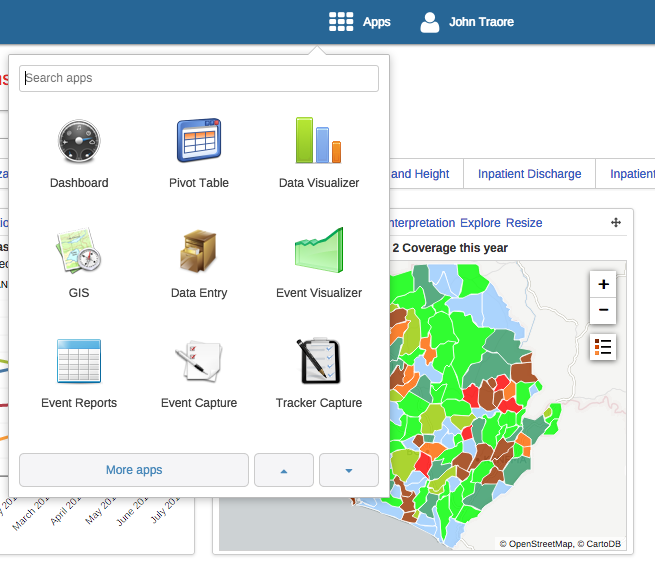The height and width of the screenshot is (566, 655).
Task: Launch the Pivot Table app
Action: tap(199, 142)
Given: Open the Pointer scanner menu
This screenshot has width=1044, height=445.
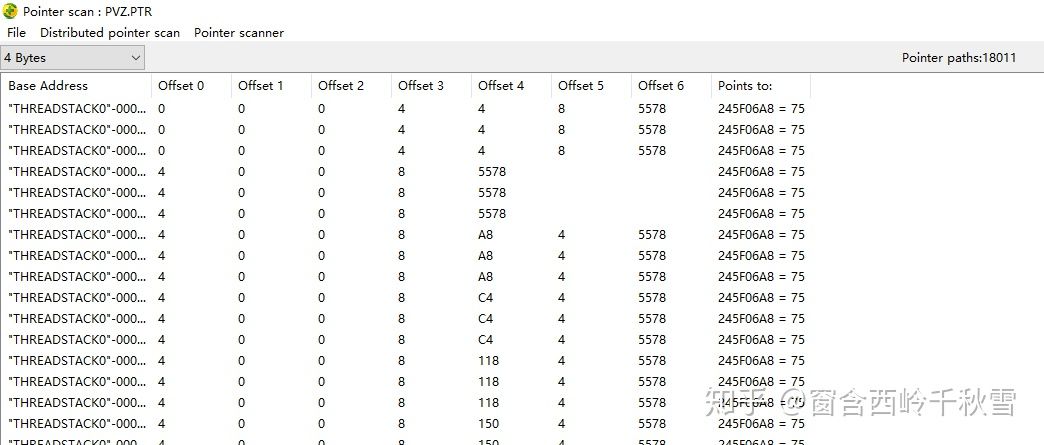Looking at the screenshot, I should tap(239, 33).
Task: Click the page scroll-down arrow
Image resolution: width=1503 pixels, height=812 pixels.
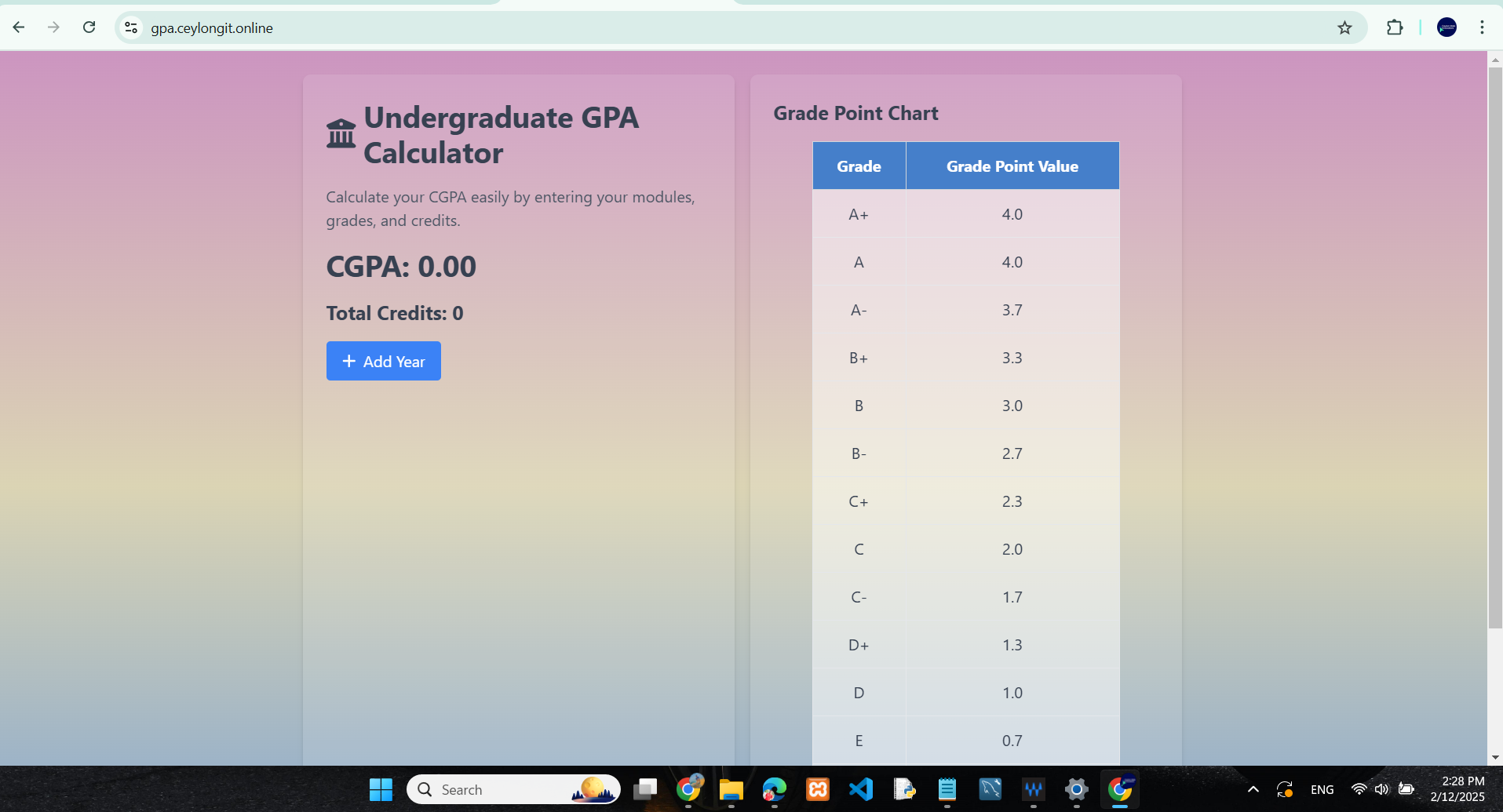Action: tap(1494, 757)
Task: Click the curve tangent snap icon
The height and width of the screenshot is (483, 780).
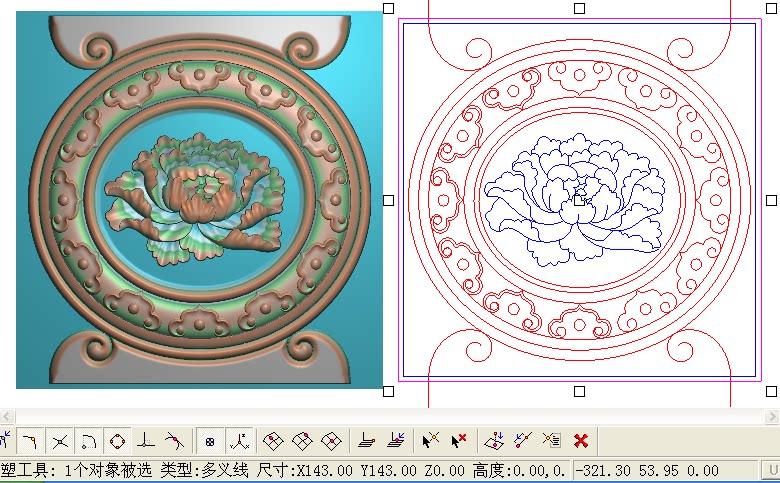Action: point(174,441)
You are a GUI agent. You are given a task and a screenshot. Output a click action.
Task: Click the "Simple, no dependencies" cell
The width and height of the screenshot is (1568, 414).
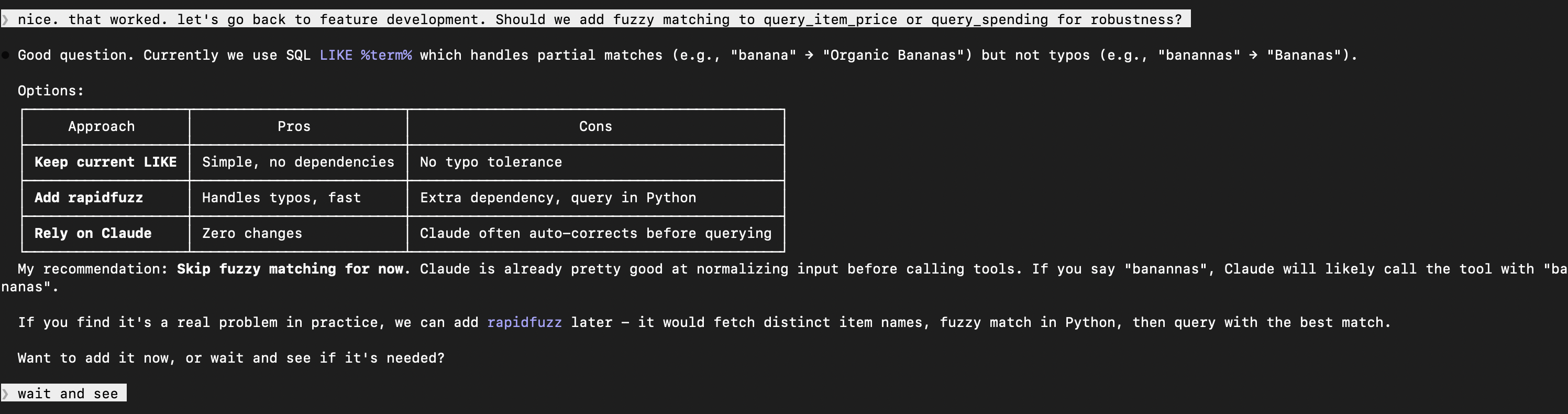(299, 162)
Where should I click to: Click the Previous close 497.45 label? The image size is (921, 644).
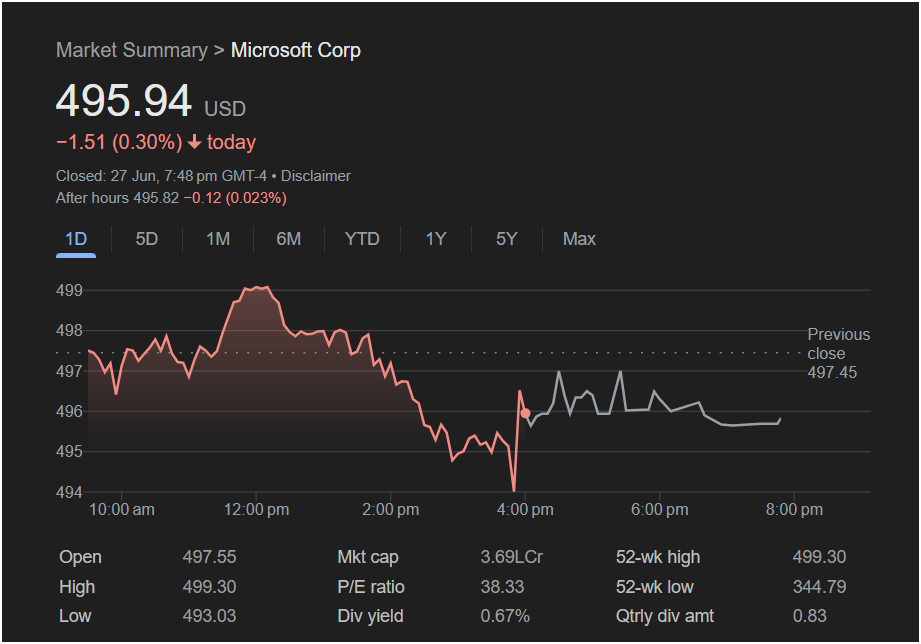coord(838,353)
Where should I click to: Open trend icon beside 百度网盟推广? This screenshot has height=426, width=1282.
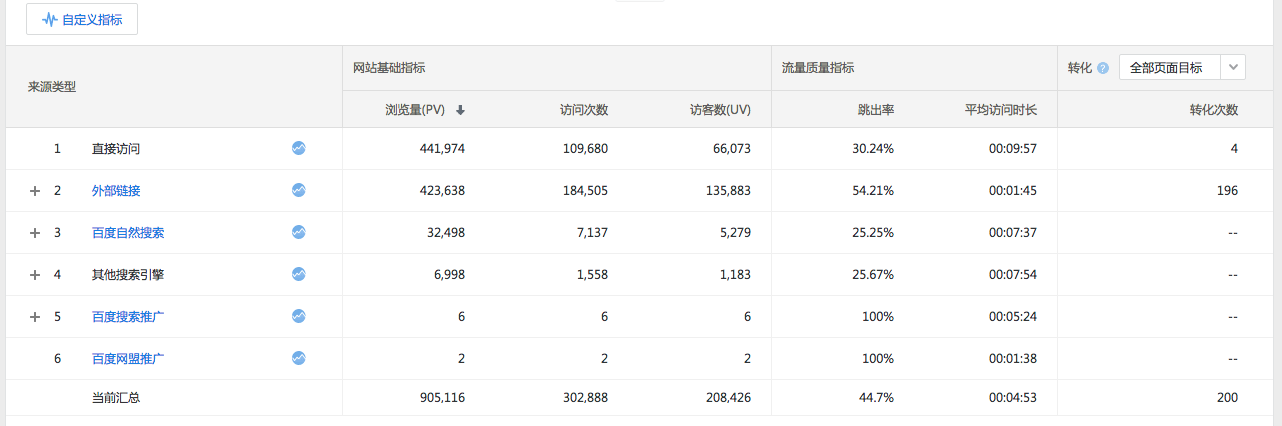tap(298, 358)
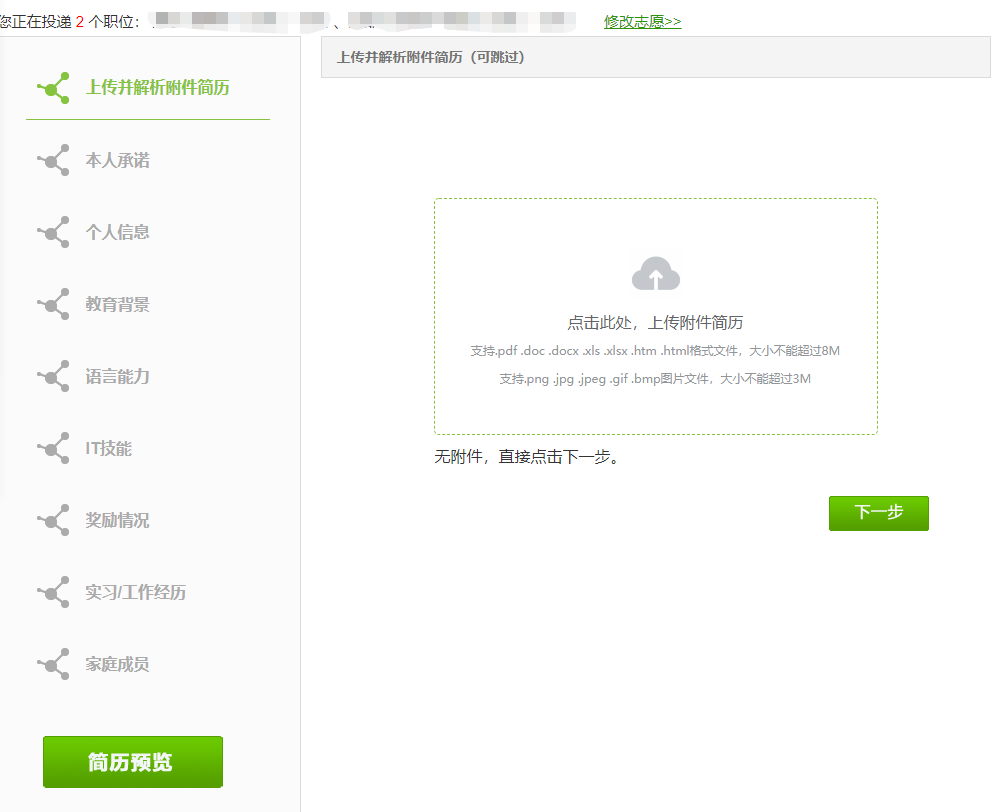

──────────

** THE TASK **
What is needed is an exact repeat of the lines from the one containing "The width and" through the last line of the records above, both included, with pictures left out.

** RESPONSE AREA **
The width and height of the screenshot is (1568, 414).
(299, 162)
Where should I click to: Click the Previous close 497.45 label? The image size is (921, 644).
coord(838,353)
Where should I click to: Open trend icon beside 百度网盟推广? This screenshot has height=426, width=1282.
tap(298, 358)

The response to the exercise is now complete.